▶ **STATED TASK**:
Copy the following records line for line, with no changes.

▶ **DATASET RECORDS**:
## start

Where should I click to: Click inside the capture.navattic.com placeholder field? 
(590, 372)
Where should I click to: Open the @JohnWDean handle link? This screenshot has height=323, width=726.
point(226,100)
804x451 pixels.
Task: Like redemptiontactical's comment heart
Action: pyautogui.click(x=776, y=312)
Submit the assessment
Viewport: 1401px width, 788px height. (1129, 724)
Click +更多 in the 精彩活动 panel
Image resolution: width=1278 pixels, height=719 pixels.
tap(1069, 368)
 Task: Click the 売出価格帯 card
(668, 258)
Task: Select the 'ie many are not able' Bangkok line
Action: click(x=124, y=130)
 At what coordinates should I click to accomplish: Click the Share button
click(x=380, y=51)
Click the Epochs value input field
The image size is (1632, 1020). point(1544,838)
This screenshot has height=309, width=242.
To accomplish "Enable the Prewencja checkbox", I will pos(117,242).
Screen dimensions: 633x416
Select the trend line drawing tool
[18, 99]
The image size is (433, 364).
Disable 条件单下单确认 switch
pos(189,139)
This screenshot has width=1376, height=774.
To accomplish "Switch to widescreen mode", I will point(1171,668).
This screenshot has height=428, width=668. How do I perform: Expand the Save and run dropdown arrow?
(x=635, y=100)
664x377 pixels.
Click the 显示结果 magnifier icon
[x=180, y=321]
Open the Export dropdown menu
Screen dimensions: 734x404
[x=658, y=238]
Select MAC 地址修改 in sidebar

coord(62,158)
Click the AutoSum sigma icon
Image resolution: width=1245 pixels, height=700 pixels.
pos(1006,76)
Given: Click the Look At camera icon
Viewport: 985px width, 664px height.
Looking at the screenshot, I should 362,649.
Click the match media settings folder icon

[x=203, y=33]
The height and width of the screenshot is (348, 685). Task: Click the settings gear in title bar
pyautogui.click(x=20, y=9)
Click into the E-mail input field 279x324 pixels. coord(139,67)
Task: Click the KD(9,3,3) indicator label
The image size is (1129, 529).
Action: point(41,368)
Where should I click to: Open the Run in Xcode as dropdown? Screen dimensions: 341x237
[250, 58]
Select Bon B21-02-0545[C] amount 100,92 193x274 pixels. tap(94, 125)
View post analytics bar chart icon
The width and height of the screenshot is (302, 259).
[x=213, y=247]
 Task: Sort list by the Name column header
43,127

## end

▶ **SOLUTION TO THE PROBLEM**:
Where should I click to: Click inside the capture.navattic.com placeholder field? 
(590, 372)
Where should I click to: Open the @JohnWDean handle link? This screenshot has height=323, width=726.
point(226,100)
804x451 pixels.
Task: Like redemptiontactical's comment heart
Action: pyautogui.click(x=776, y=312)
Submit the assessment
Viewport: 1401px width, 788px height. (1129, 724)
Click +更多 in the 精彩活动 panel
Image resolution: width=1278 pixels, height=719 pixels.
tap(1069, 368)
 Task: Click the 売出価格帯 card
(668, 258)
Task: Select the 'ie many are not able' Bangkok line
Action: click(x=124, y=130)
 At what coordinates should I click to accomplish: Click the Share button
click(x=380, y=51)
Click the Epochs value input field
The image size is (1632, 1020). point(1544,838)
This screenshot has height=309, width=242.
To accomplish "Enable the Prewencja checkbox", I will pos(117,242).
Screen dimensions: 633x416
Select the trend line drawing tool
[18, 99]
The image size is (433, 364).
Disable 条件单下单确认 switch
pos(189,139)
This screenshot has width=1376, height=774.
To accomplish "Switch to widescreen mode", I will point(1171,668).
This screenshot has height=428, width=668. How do I perform: Expand the Save and run dropdown arrow?
(x=635, y=100)
664x377 pixels.
Click the 显示结果 magnifier icon
[x=180, y=321]
Open the Export dropdown menu
Screen dimensions: 734x404
[x=658, y=238]
Select MAC 地址修改 in sidebar

coord(62,158)
Click the AutoSum sigma icon
Image resolution: width=1245 pixels, height=700 pixels.
pos(1006,76)
Given: Click the Look At camera icon
Viewport: 985px width, 664px height.
Looking at the screenshot, I should 362,649.
Click the match media settings folder icon

[x=203, y=33]
The height and width of the screenshot is (348, 685). Task: Click the settings gear in title bar
pyautogui.click(x=20, y=9)
Click into the E-mail input field 279x324 pixels. coord(139,67)
Task: Click the KD(9,3,3) indicator label
The image size is (1129, 529).
Action: point(41,368)
Where should I click to: Open the Run in Xcode as dropdown? Screen dimensions: 341x237
[250, 58]
Select Bon B21-02-0545[C] amount 100,92 193x274 pixels. tap(94, 125)
View post analytics bar chart icon
The width and height of the screenshot is (302, 259).
[x=213, y=247]
 Task: Sort list by the Name column header
43,127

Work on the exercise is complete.